Locally, HB 50 moved Chatham, Hale’s Location and Eaton out of Carroll County District 2.

The Conways became a separate District 2 with three representatives. Prior to redistricting, Conway had four representatives, which included the floterial district that covered multiple towns in District 2.

The county pretty much remained the same, BUT the congressional districts were unbelievably gerrymandered to make one that heavily favored the Democrats and one that favored the Republicans. This shift really was to allow the Republicans to guarantee a seat in Congress by the way the district was structured.

• HB 237, Legalization and regulation of cannabis. It would create a program to legalize recreational cannabis for adults age 21 and older, regulate its use and commercial sale and levy a tax at the point of sale.

The sale of cannabis as allowed in neighboring states is expected to yield up to $40 million annually for N.H. revenue. The Republican majority indicated possible health issues, mental health issues, opioid misuse disorder and other problems. They also had concerns that by taxing marijuana sales this could lead to a sales tax. In the 2019 session, the same bill passed with broad bipartisan support.

• HB 275, Limit Governor State of Emergency Powers. This bill would modify the powers the Legislature grants the governor related to a state of emergency. It would allow the governor to declare three states of emergency of 21 days each.

The bill also would allow the Legislature to meet and terminate individual emergency orders. This is a significant change from the current law and moves the legislative into the executive duties of the governor versus their legislative role.

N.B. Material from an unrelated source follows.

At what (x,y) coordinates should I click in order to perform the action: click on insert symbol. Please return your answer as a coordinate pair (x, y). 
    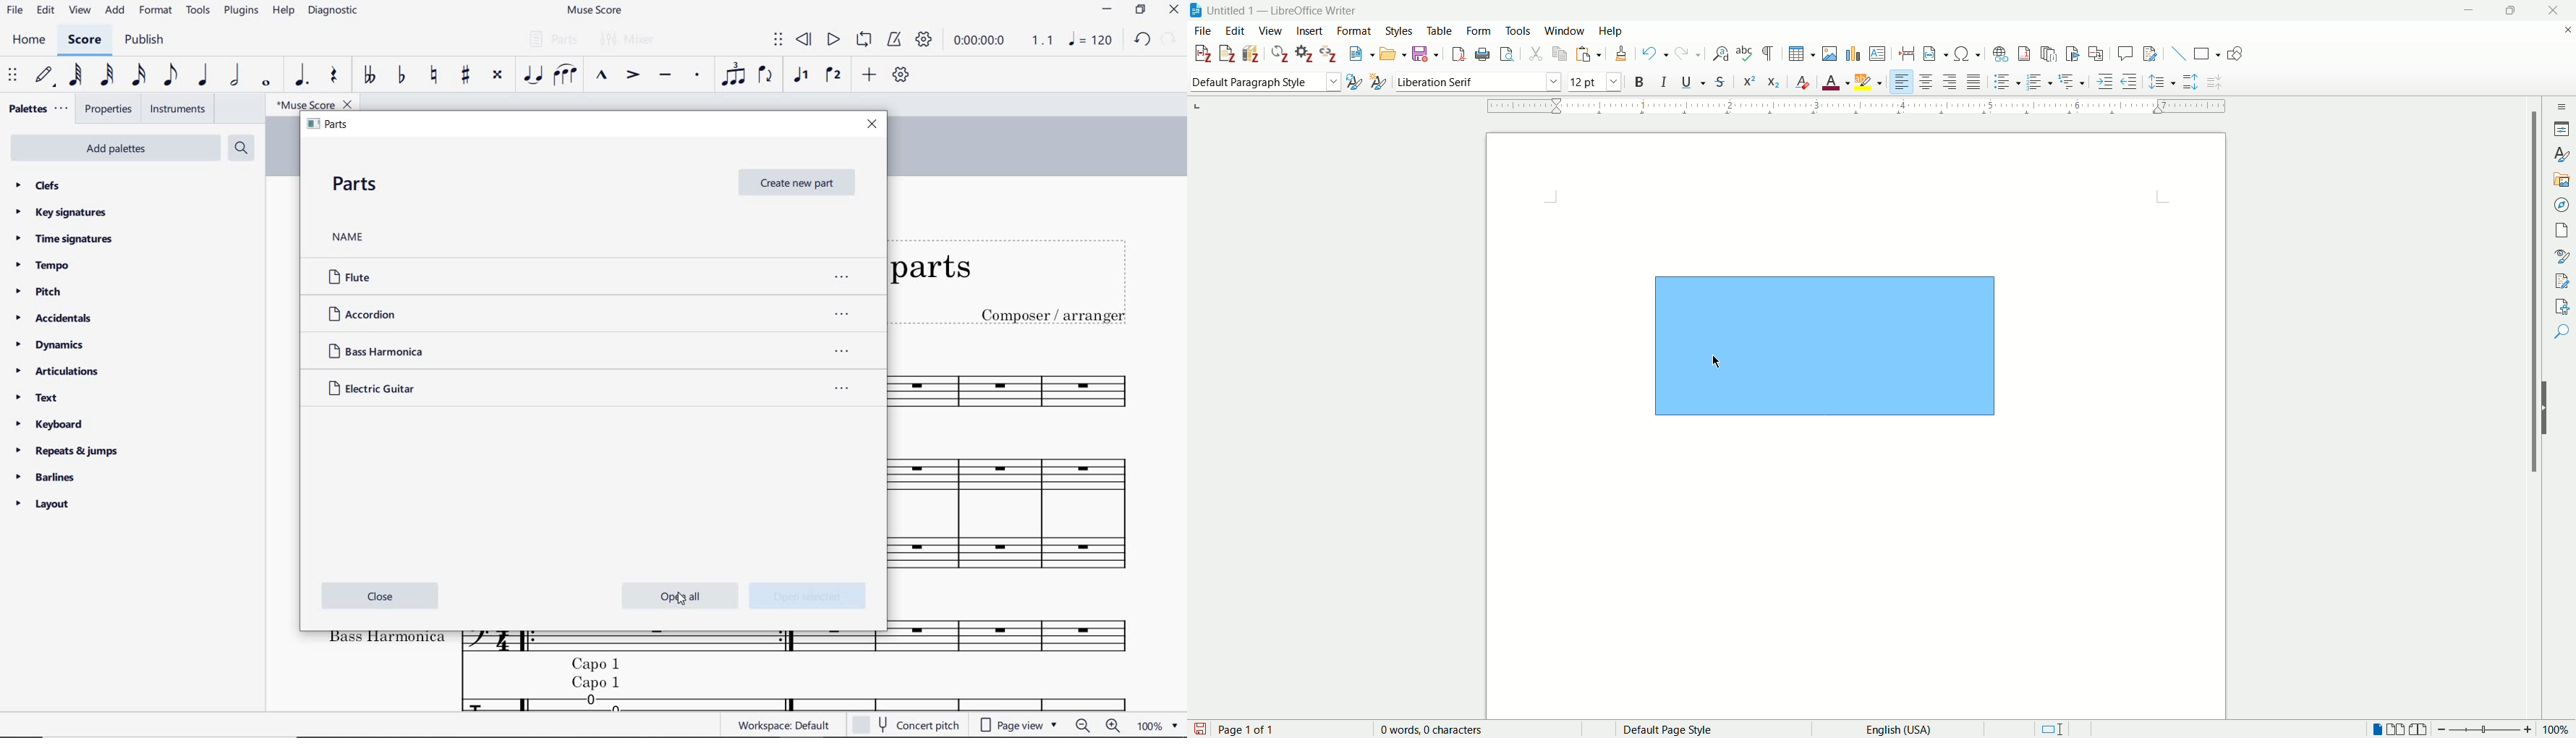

Currently, the law regarding executive orders allows the Legislature to terminate a state of emergency by concurrent resolution adopted by a majority vote of each chamber but not individual executive orders. It seems perplexing to think that during a state of emergency, 400 members of the House of Representatives would have the same access to timely data and information as the governor. Then collectively the House would meet and be able to pick and choose which emergency orders are necessary and eliminate others. Seems like a case of too many cooks in the kitchen, resulting in a spoiled recipe.

Stephen Woodcock is a Democratic state representative from Conway.